Yes, it can be 0 and 100.  So the kid is not part of the "tax family" and therefore the mom may choose to allocate all, some or none of each month's figures from the 1095-A.  Because they are over the 400% FPV, they aren't an applicable taxpayer for the PTC (obviously) and will have the repayment, not capped.  In that case, why not allocate 100% of all amounts to the kid?

Does checking the box on line 9 of the parents 8962 make your computer stop screaming?

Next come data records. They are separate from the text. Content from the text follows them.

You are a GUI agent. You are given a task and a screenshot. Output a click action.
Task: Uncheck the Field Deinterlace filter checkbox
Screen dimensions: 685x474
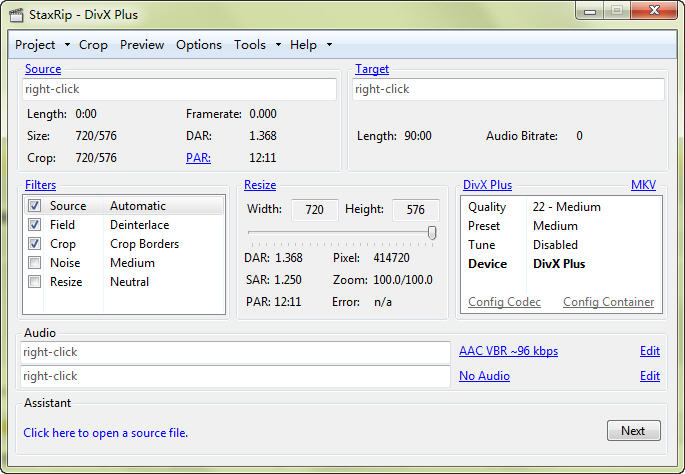click(x=35, y=225)
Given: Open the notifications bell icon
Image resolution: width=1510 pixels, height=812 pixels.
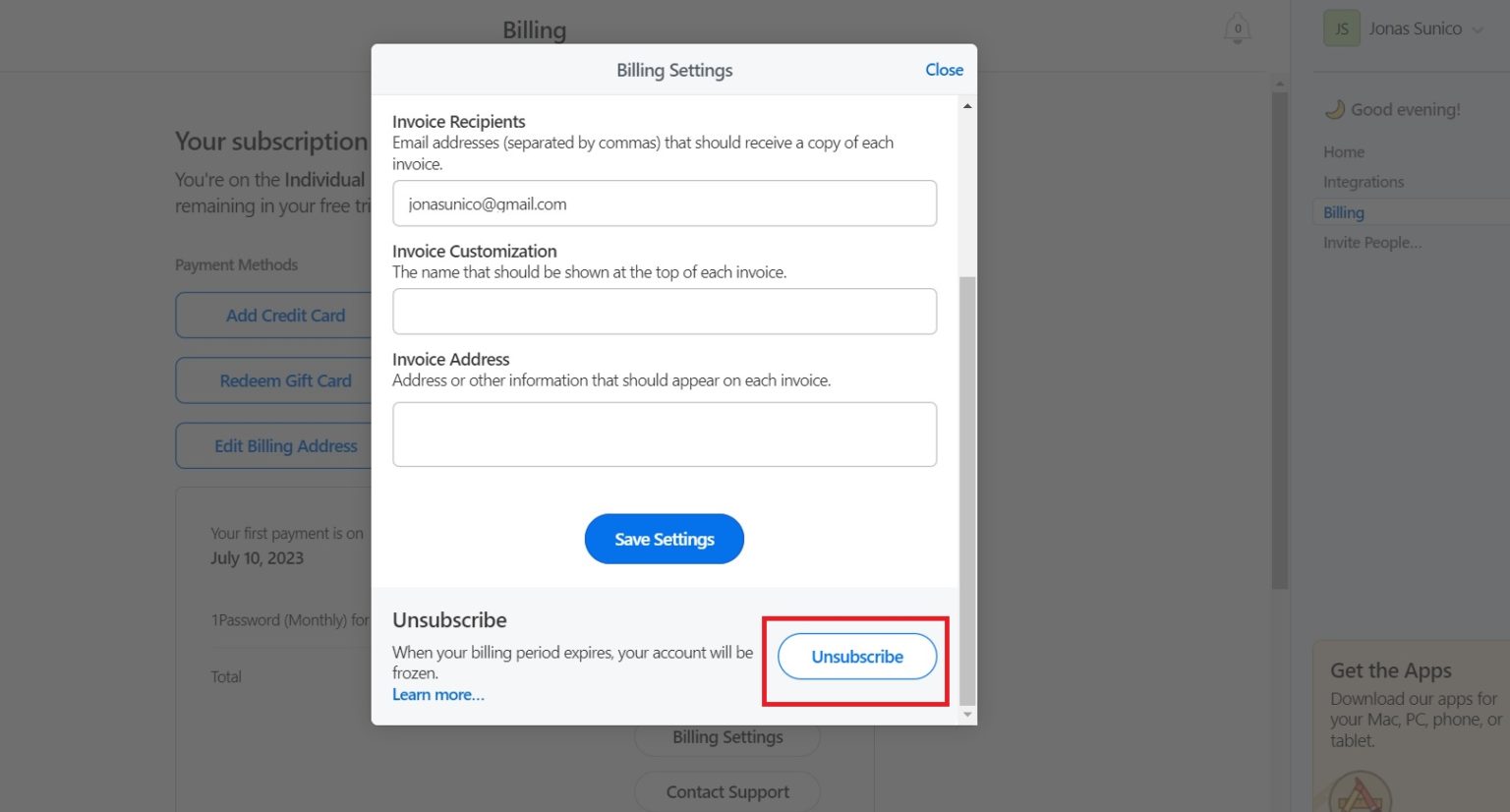Looking at the screenshot, I should 1236,28.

I see from the Instructions for Form 8962 that 0% and 100% are allowed.  TheTaxbook should not use the word “between” as that means greater than zero and less than 100.  Or at least I think it did in the 90s when I was whacking Algebra students’ knuckles over things like that. I wish I could find an example of my situation; I would feel better. I realize loopholes are unfair by definition, but I feel like this is a terrible disservice to my other clients who projected their income accurately and thus did not qualify for APTC. 

I’m not at work, but I’m sure I had the Box on Line 9 checked. On the other hand, and in the words of a great orator: Tax season has fried me good and proper. 

If I can’t get ATX to create the e-file, I think it might be best to paper file parent's return. Does Drake allow the Form 8962 if Line 5 exceeds 400%?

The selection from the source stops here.